(SUPPLIED RECORDS begins)
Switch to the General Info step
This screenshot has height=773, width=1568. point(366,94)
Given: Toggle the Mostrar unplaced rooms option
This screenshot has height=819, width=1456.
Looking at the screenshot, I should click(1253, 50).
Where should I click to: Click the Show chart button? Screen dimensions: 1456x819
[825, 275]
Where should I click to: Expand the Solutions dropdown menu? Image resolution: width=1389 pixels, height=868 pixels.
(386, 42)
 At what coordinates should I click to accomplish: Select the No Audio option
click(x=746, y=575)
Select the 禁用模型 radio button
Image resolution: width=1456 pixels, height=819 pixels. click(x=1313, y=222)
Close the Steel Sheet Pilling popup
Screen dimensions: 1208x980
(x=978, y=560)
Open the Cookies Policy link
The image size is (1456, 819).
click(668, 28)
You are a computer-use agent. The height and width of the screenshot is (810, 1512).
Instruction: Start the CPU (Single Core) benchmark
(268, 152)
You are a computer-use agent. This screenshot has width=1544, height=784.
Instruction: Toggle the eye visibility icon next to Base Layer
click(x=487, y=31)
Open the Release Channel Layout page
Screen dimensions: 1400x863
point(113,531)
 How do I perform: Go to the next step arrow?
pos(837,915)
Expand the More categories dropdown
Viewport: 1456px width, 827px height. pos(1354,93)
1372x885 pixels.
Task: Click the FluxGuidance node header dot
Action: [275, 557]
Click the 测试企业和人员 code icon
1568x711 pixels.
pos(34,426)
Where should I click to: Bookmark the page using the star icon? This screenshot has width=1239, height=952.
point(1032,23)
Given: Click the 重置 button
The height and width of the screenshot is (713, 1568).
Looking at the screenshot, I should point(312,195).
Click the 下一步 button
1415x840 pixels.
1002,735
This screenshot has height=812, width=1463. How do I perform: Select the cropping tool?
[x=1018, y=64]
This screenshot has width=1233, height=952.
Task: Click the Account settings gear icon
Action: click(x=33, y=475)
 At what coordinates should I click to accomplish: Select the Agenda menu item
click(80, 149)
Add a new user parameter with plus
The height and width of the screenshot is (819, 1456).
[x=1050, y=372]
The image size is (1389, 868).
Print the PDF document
(SUPPLIED RECORDS ends)
* _PROBLEM DETAILS_:
An exact transcription of the lines from the start of the listing through the line bearing "Given: Click the 重置 button" is the whole answer.

* _YOUR SOLUTION_:
Switch to the General Info step
This screenshot has height=773, width=1568. point(366,94)
Given: Toggle the Mostrar unplaced rooms option
This screenshot has height=819, width=1456.
Looking at the screenshot, I should click(1253, 50).
Where should I click to: Click the Show chart button? Screen dimensions: 1456x819
[825, 275]
Where should I click to: Expand the Solutions dropdown menu? Image resolution: width=1389 pixels, height=868 pixels.
(386, 42)
 At what coordinates should I click to accomplish: Select the No Audio option
click(x=746, y=575)
Select the 禁用模型 radio button
Image resolution: width=1456 pixels, height=819 pixels. click(x=1313, y=222)
Close the Steel Sheet Pilling popup
Screen dimensions: 1208x980
(x=978, y=560)
Open the Cookies Policy link
The image size is (1456, 819).
click(668, 28)
You are a computer-use agent. The height and width of the screenshot is (810, 1512).
Instruction: Start the CPU (Single Core) benchmark
(268, 152)
You are a computer-use agent. This screenshot has width=1544, height=784.
Instruction: Toggle the eye visibility icon next to Base Layer
click(x=487, y=31)
Open the Release Channel Layout page
Screen dimensions: 1400x863
point(113,531)
 How do I perform: Go to the next step arrow?
pos(837,915)
Expand the More categories dropdown
Viewport: 1456px width, 827px height. pos(1354,93)
1372x885 pixels.
Task: Click the FluxGuidance node header dot
Action: [275, 557]
Click the 测试企业和人员 code icon
1568x711 pixels.
pos(34,426)
Where should I click to: Bookmark the page using the star icon? This screenshot has width=1239, height=952.
point(1032,23)
Given: Click the 重置 button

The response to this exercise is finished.